Reputation: 57
I’m having trouble using Ruby to pass some tests that make the array too big and return an error.
Solution.rb: failed to allocate memory (NoMemoryError)
I have failed to pass it twice.
The problem is about scheduling meetings. The method receives two parameters in order: a matrix with all the first days that investors can meet in the company, and a matrix with all the last days.
For example:
firstDay = [1,5,10]
lastDay = [4,10,10]
This shows that the first investor will be able to find himself between the days 1..4
, the second between the days 5..10
and the last one in 10..10
.
I need to return the largest number of investors that the company will serve. In this case, all of them can be attended to, the first one on day 1, the second one on day 5, and the last one on day 10.
So far, the code works normally, but with some hidden tests with at least 1000 investors, the error I mentioned earlier appears.
Is there a best practice in Ruby to handle this?
My current code is:
def countMeetings(firstDay, lastDay)
GC::Profiler.enable
GC::Profiler.clear
first = firstDay.sort.first
last = lastDay.sort.last
available = []
#Construct the available days for meetings
firstDay.each_with_index do |d, i|
available.push((firstDay[i]..lastDay[i]).to_a)
end
available = available.flatten.uniq.sort
investors = {}
attended_day = []
attended_investor = []
#Construct a list of investor based in their first and last days
firstDay.each_index do |i|
investors[i+1] = (firstDay[i]..lastDay[i]).to_a
end
for day in available
investors.each do |key, value|
next if attended_investor.include?(key)
if value.include?(day)
next if attended_day.include?(day)
attended_day.push(day)
attended_investor.push(key)
end
end
end
attended_investor.size
end
Using Lazy
as far as I could understand, I escaped the MemoryError
, but I started receiving a runtime error:
Your code was not executed on time. Allowed time: 10s
And my code look like this:
def countMeetings(firstDay, lastDay)
loop_size = firstDay.size
first = firstDay.sort.first
last = lastDay.sort.last
daily_attendance = {}
(first..last).each do |day|
for ind in 0...loop_size
(firstDay[ind]..lastDay[ind]).lazy.each do |investor_day|
next if daily_attendance.has_value?(ind)
if investor_day == day
daily_attendance[day] = ind
end
end
end
end
daily_attendance.size
end
And it went through the cases with few investors.
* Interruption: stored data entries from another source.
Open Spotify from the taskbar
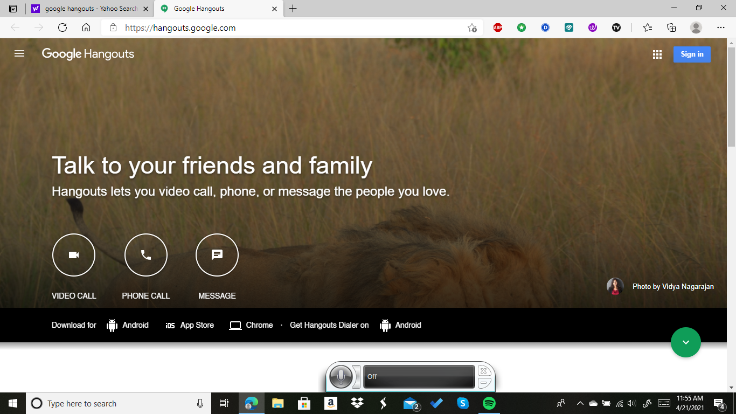The image size is (736, 414). [489, 403]
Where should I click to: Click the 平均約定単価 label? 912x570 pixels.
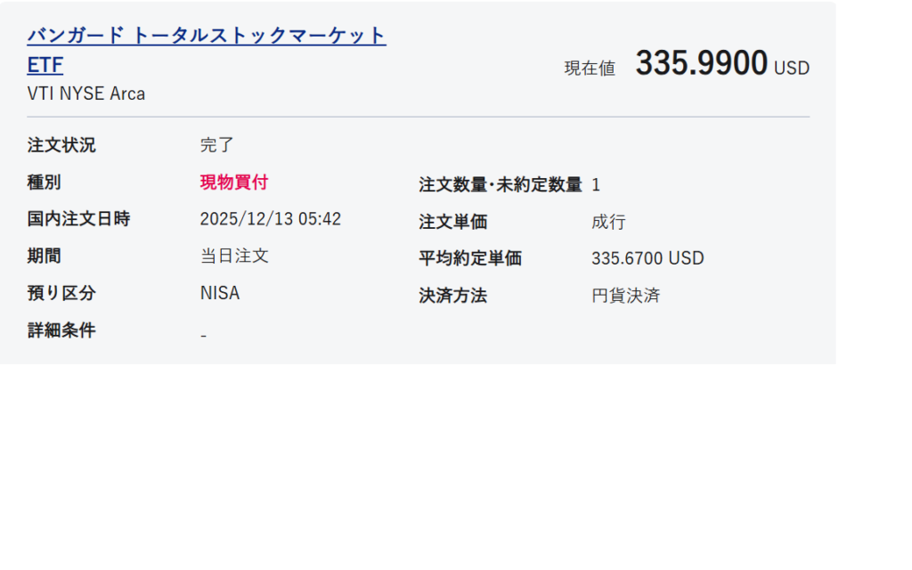tap(470, 259)
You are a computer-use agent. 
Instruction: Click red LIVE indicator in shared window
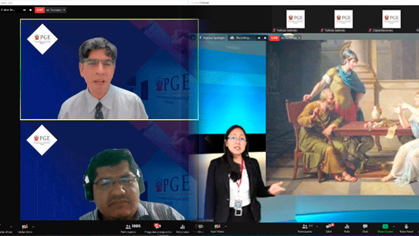click(274, 38)
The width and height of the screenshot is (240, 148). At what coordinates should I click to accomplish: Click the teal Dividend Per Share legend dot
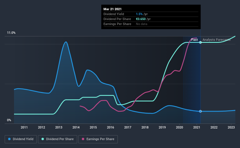(x=43, y=139)
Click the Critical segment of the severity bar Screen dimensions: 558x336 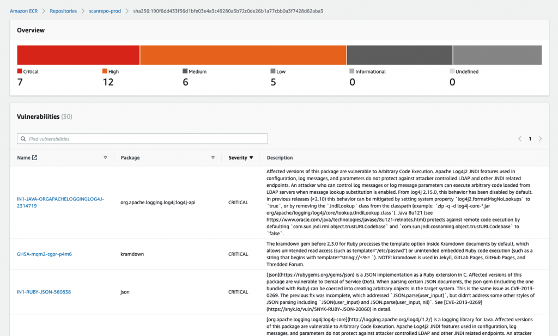(x=78, y=54)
I thought about using multi-thread and the code became the following:
def countMeetings(firstDay, lastDay)
loop_size = firstDay.size
first = firstDay.sort.first
last = lastDay.sort.last
threads = []
daily_attendance = {}
(first..last).lazy.each_slice(25000) do |slice|
slice.each do |day|
threads << Thread.new do
for ind in 0...loop_size
(firstDay[ind]..lastDay[ind]).lazy.each do |investor_day|
next if daily_attendance.has_value?(ind)
if investor_day == day
daily_attendance[day] = ind
end
end
end
end
end
end
threads.each{|t| t.join}
daily_attendance.size
end
Unfortunately, it went back to the MemoryError
.
Upvotes: 1
Views: 261
Reputation: 165218
This can be done without consuming any more memory than the range of days. The key is to avoid Arrays and keep things as Enumerators as much as possible.
First, rather than the awkward pair of Arrays that need to be converted into Ranges, pass in an Enumerable of Ranges. This both simplifies the method, and it allows it to be Lazy if the list of ranges is very large. It could be read from a file, fetched from a database or an API, or generated by another lazy enumerator. This saves you from requiring big arrays.
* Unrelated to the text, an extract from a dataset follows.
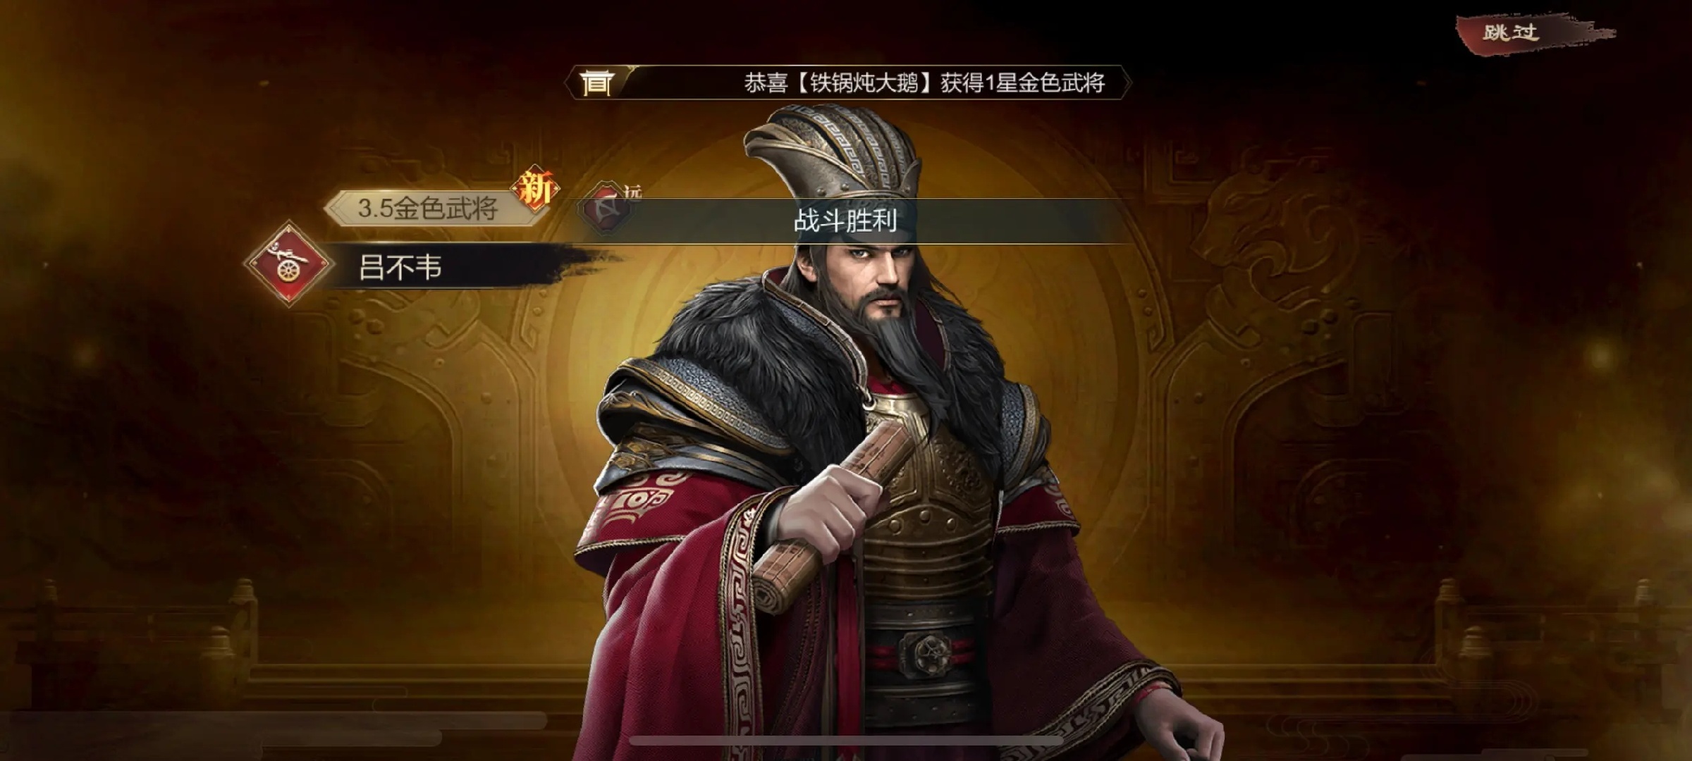
Task: Click the red chariot troop-type diamond icon
Action: click(287, 264)
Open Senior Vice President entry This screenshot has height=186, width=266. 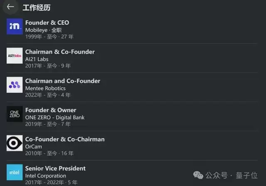(55, 168)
Here's an example using an Array of Ranges.
p count_meetings([(1..4), (5..10), (10..10)])
Or to demonstrate transforming your firstDay
and lastDay
Arrays into a lazy Enumerable of Ranges...
firstDays = [1,5,10]
lastDays = [4,10,10]
p count_meetings(
firstDays.lazy.zip(lastDays).map { |first,last|
(first..last)
}
)
firstDays.lazy
makes everything that comes after lazy. .zip(lastDays)
iterates through both Arrays in pairs: [1,4], [5,10], and [10,10]. Then we turn them into Ranges. Because it's lazy it will only map them as needed. This avoids making another big Array.
Now that's fixed, all we need to do is iterate over each Range and increment their attendance for the day.
def count_meetings(attendee_ranges)
# Make a Hash whose default values are 0.
daily_attendance = Hash.new(0)
# For each attendee
attendee_ranges.each { |range|
# For each day they will attend, add one to the attendance for that day.
range.each { |day| daily_attendance[day] += 1 }
}
# Get the day/attendance pair with the maximum value, and only return the value.
daily_attendance.max[1]
end
Memory growth is limited to how big the day range is. If the earliest attendee is on day 1 and the last is on day 1000 daily_attendance is just 1000 entries which is a long time for a conference.
And since you've built the whole Hash anyway, why waste it? Write one function that returns the full attendance, and another that extracts the max.
def count_meeting_attendance(attendee_ranges)
daily_attendance = Hash.new(0)
attendee_ranges.each { |range|
range.each { |day| daily_attendance[day] += 1 }
}
return daily_attendance
end
def max_meeting_attendance(*args)
count_meeting_attendance(*args).max[1]
end
Since this is an exercise and you're stuck with the wonky arguments, we can do the same trick and lazily zip firstDays
and lastDays
together and turn them into Ranges.
def count_meeting_attendance(firstDays, lastDays)
attendee_ranges = firstDays.lazy.zip(lastDays).map { |first,last|
(first..last)
}
daily_attendance = Hash.new(0)
attendee_ranges.each { |range|
range.each { |day| daily_attendance[day] += 1 }
}
return daily_attendance
end
Upvotes: 4